* Exercise
Only the lines below starting at the one containing "The image size is (1193, 602)." and ending at the one containing "Task: Click the Scalding Pass location link" belong in the answer, each copied exactly.

* Records for the exercise
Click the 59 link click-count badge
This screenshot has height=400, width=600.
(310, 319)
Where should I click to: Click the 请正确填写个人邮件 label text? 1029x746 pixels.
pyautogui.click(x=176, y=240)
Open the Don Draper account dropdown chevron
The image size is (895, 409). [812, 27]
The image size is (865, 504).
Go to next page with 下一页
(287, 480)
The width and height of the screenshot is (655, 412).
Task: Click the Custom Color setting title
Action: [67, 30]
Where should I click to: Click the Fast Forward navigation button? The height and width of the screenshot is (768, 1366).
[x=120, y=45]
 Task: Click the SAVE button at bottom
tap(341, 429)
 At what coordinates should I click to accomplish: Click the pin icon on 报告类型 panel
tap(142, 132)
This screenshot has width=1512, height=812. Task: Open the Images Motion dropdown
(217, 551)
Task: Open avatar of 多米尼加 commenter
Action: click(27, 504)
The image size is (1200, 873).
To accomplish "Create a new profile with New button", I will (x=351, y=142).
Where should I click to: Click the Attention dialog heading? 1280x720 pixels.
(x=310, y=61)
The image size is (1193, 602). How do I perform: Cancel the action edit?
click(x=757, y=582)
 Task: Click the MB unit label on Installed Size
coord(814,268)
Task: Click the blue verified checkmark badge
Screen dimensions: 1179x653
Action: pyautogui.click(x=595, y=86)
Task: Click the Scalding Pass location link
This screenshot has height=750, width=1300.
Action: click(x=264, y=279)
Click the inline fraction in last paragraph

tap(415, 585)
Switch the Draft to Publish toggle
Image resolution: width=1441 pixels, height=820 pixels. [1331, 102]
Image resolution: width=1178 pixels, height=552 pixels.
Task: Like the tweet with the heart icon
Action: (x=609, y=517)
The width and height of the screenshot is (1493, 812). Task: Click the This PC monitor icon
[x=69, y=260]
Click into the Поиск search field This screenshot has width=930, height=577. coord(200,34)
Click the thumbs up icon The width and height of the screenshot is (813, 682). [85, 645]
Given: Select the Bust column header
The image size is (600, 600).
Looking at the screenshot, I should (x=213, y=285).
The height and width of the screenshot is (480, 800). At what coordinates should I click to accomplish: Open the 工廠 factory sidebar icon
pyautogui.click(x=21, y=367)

* Response to the task
The image size is (1193, 602). How do I perform: Cancel the action edit?
click(x=757, y=582)
 Task: Click the MB unit label on Installed Size
coord(814,268)
Task: Click the blue verified checkmark badge
Screen dimensions: 1179x653
Action: pyautogui.click(x=595, y=86)
Task: Click the Scalding Pass location link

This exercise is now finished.